Biden’s campaign lawyer Bob Bauer and some independent election lawyers predicted Trump’s lawyers would fail in their long-expected legal blitz, and that the counting of legal votes would continue until a final tally is reached.
"We're going to defend this vote, the vote by which Joe Biden has been elected to the presidency," Bauer said. "And this attempt as has been shown throughout all of their efforts around the country on their part to defeat the voters’ intent and to undermine the democracy is absolutely certain to fail."
About 2:30 a.m. Wednesday, Trump claimed he had won the election, alleged "major fraud" and said, "We want the law to be used in a proper manner. So we’ll be going to the U.S. Supreme Court."

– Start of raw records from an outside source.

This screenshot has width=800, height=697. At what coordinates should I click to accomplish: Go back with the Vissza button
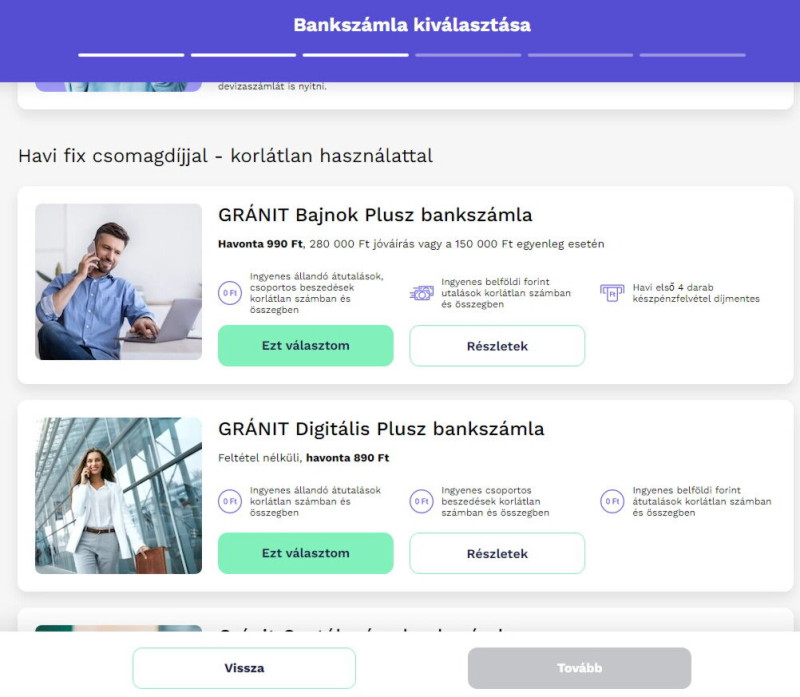(x=244, y=668)
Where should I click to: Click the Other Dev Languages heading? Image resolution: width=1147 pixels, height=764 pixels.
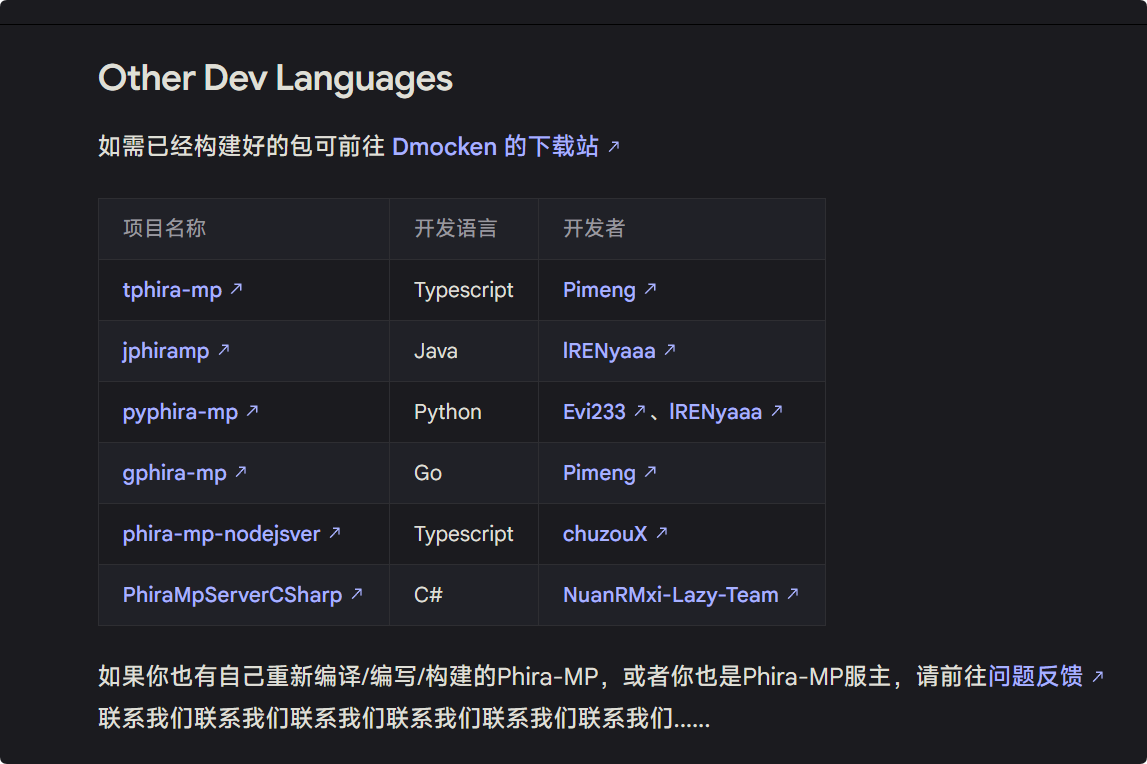[275, 78]
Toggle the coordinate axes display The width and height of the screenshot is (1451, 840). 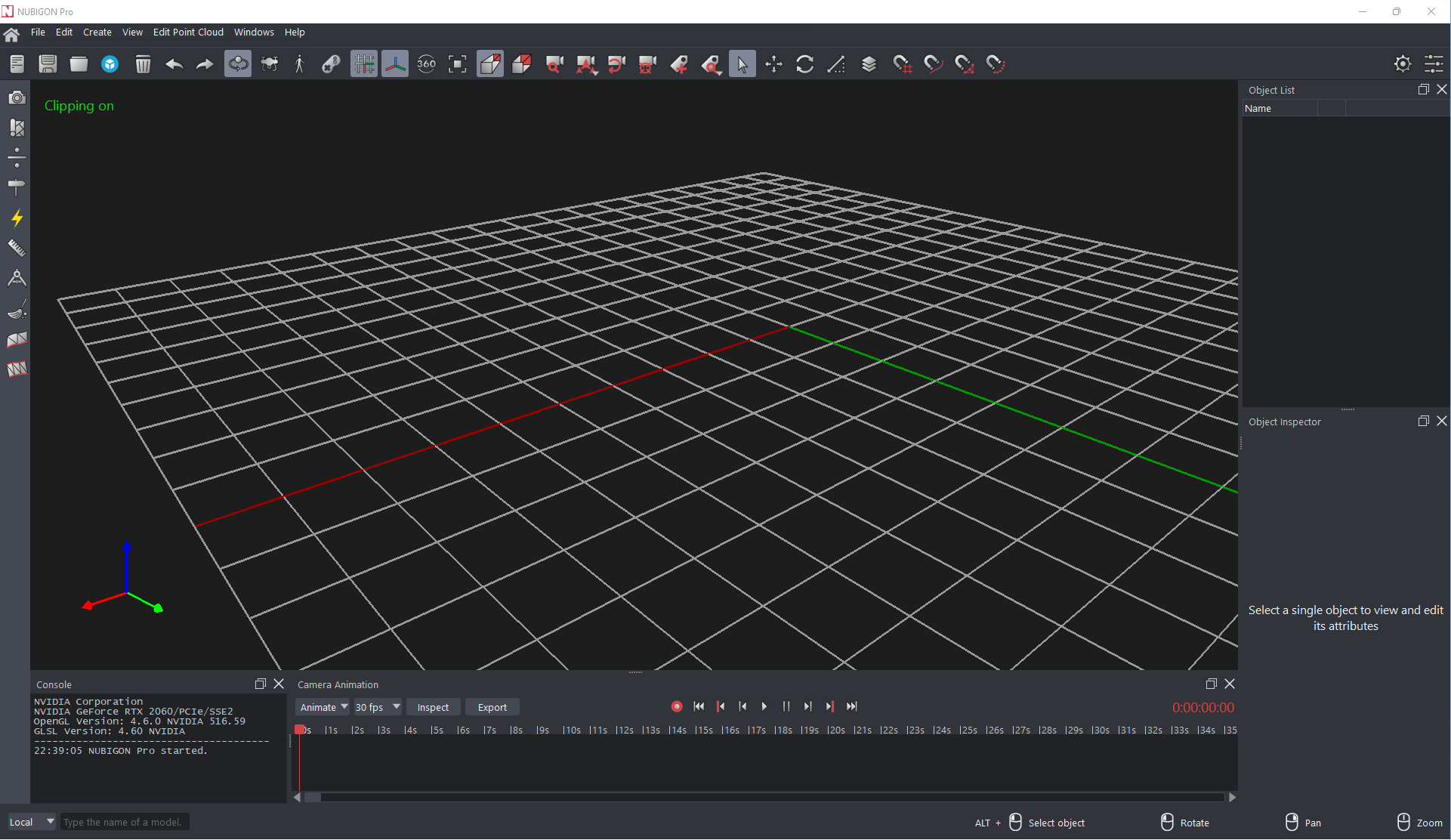[394, 64]
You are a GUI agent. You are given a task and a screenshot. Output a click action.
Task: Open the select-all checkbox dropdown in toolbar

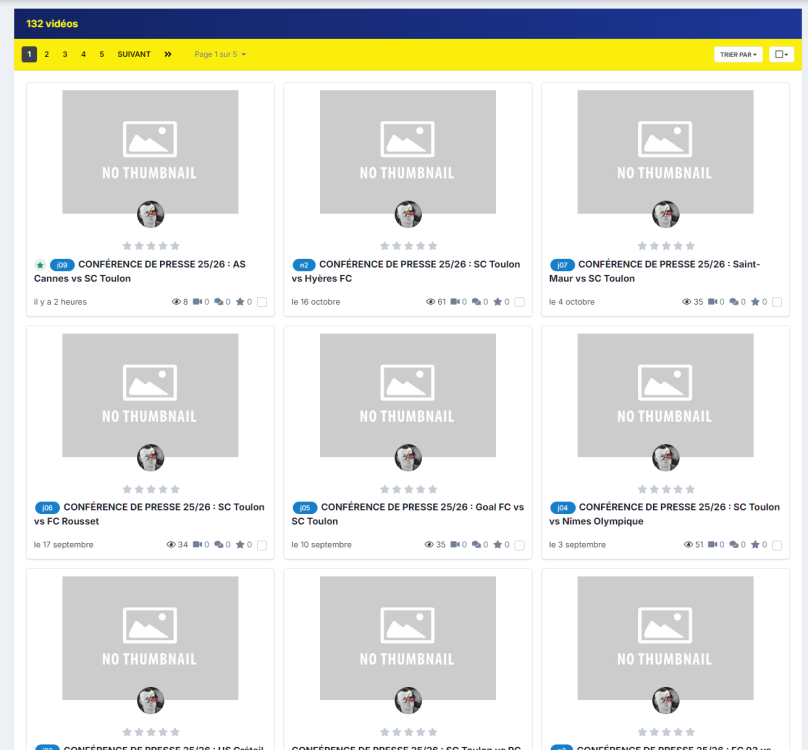click(x=782, y=55)
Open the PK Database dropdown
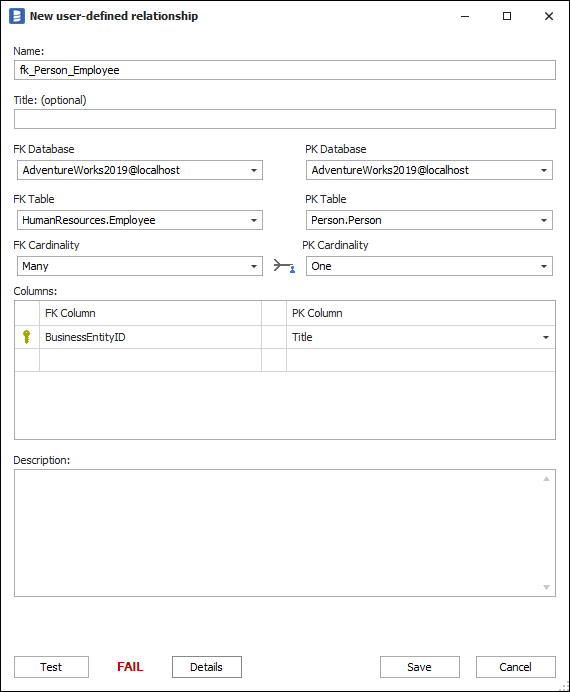 pos(429,170)
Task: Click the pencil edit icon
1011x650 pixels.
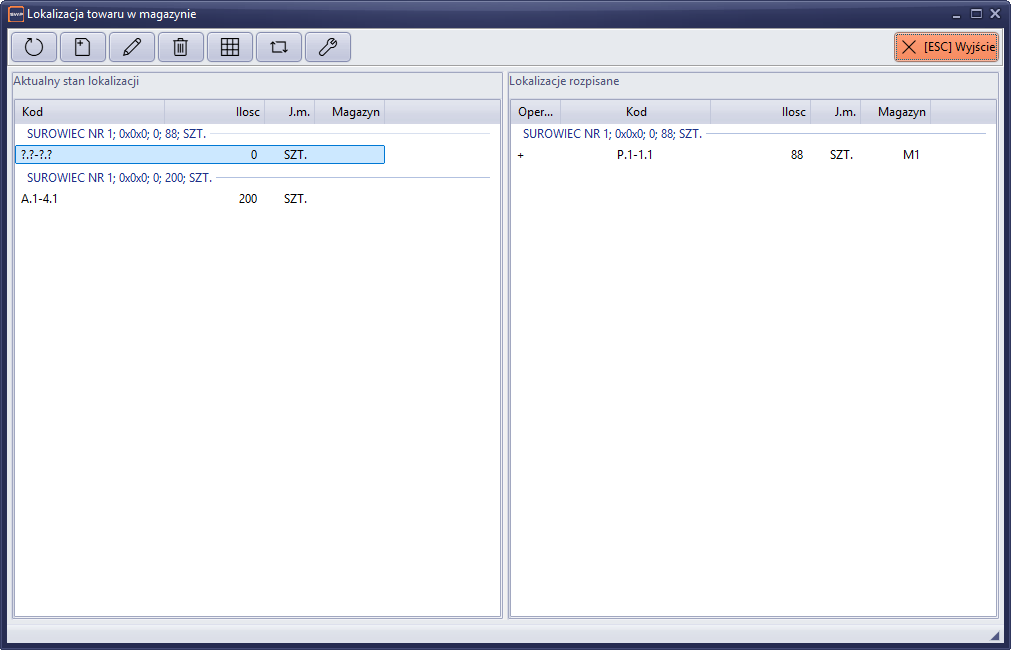Action: (x=132, y=47)
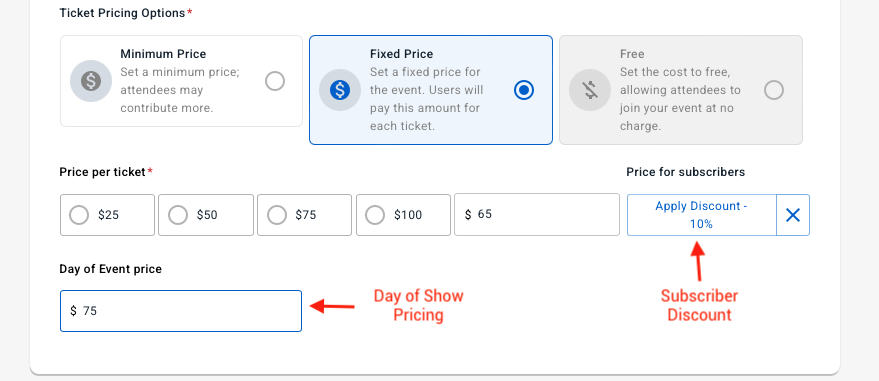Click the Free option card title
Viewport: 879px width, 381px height.
click(x=632, y=54)
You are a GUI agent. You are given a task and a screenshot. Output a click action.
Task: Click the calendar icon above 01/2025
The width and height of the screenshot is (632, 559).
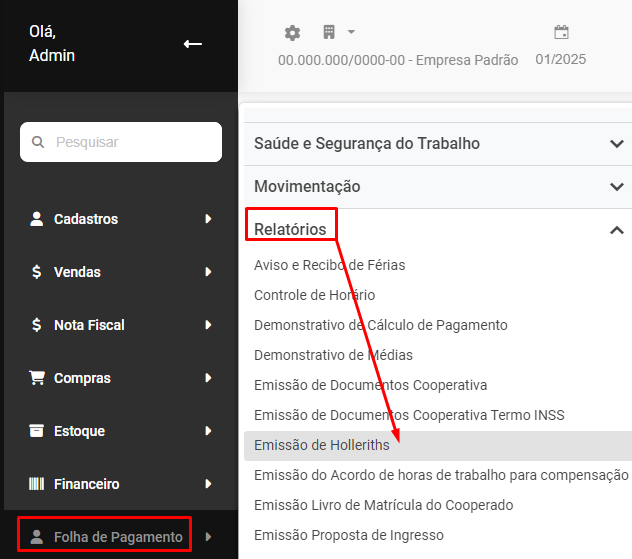click(561, 33)
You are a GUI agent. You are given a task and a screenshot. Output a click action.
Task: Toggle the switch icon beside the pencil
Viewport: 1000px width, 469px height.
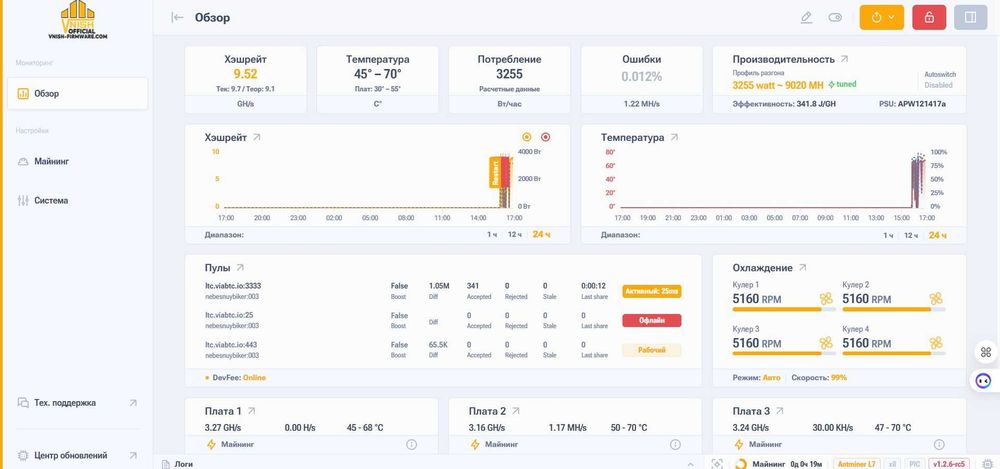[x=835, y=18]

The Trump campaign filed a brief Wednesday afternoon to intervene in a case that twice before went to the U.S. Supreme Court to challenge the Pennsylvania Supreme Court’s ruling that allowed mail ballots that arrived by Nov. 6 if postmarked by Election Day to be counted.
The eight-member Supreme Court split on the issue, but now Trump appointee Amy Coney Barrett has become the ninth justice and could be the deciding vote if the high court takes the case. The state elections office is counting, but segregating, those ballots.
Trump's personal attorney Rudy Giuliani, at a press conference in Philadelphia, vowed to wage a legal wage in Pennsylvania, casting mail-in voting as a "highly suspicious" system while claiming those ballots "could be from Mars as far as we're concerned."
It is not clear if or when the Supreme Court will respond or take up the case.
"It’s a very procedural filing," said Republican election lawyer Ben Ginsberg on CNN.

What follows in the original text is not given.